--- Document text ---

::::::

# A Sort of Prequel for Alien?



## Sukerkin (Jul 23, 2011)

http://www.dailymail.co.uk/tvshowbi...t-returns-sci-fi-space-horror-Prometheus.html

This looks like it might be very interesting indeed, especially if it does cast light on such icons as the Space Jockey.  Plus, Charlize Theron ... http://www.dailymail.co.uk/tvshowbi...t-returns-sci-fi-space-horror-Prometheus.html


----------



## MA-Caver (Jul 23, 2011)

:fanboy: on Charlize Theron


----------



## Empty Hands (Jul 23, 2011)

Did someone say Charlize Theron?


----------



## Jenna (Jul 23, 2011)

Looks cool.  Despite Charlize Theron! _Guy Pearce _on the other hand... *dreams*


----------



## Omar B (Jul 23, 2011)

I didn't go to the link because this is one of those movies I want to go into completely fresh.  Superherohype.com and Aintitcool.com are following the production quite closely and I'm trying to stay away.

::::::

--- Source data ---
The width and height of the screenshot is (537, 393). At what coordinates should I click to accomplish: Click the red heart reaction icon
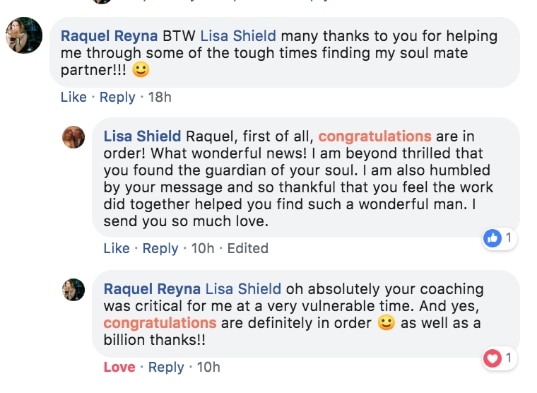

::::::

--- Directions ---
1. Translate into Spanish this sentence from the forum thread about the Alien prequel: "This looks like it might be very interesting indeed, especially if it does cast light on such icons as the Space Jockey."
2. Name every user who posted in the forum thread about the Alien prequel.

--- Results for each task ---
1. Parece que esto podría resultar realmente muy interesante, sobre todo si de verdad arroja luz sobre iconos como el Space Jockey.

2. Sukerkin, MA-Caver, Empty Hands, Jenna, Omar B